Goal:
Output every line of the items below verbatim, leaving out the pictures.

Given entries:
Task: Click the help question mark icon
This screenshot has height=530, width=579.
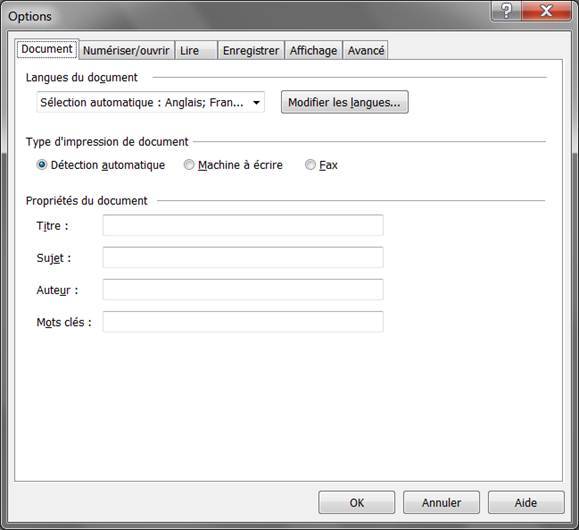Action: 506,11
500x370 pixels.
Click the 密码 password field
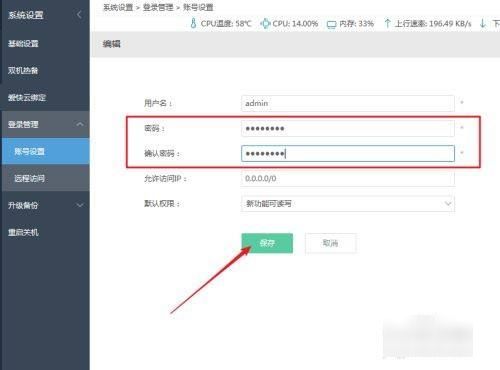[x=348, y=128]
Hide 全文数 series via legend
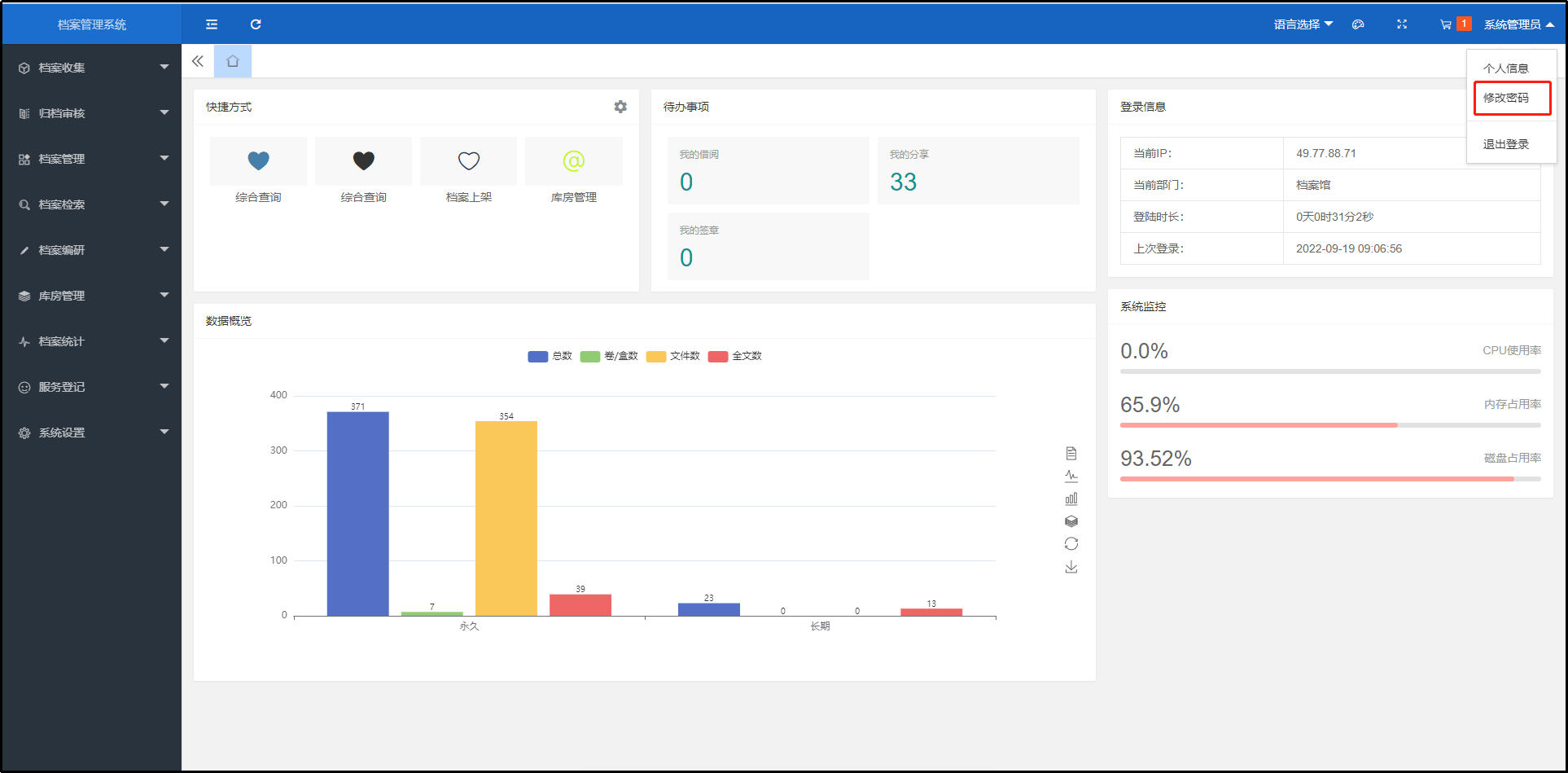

Complete output:
Task: Click the help question mark icon
This screenshot has height=530, width=579.
Action: 506,11
500x370 pixels.
Click the 密码 password field
[x=348, y=128]
Hide 全文数 series via legend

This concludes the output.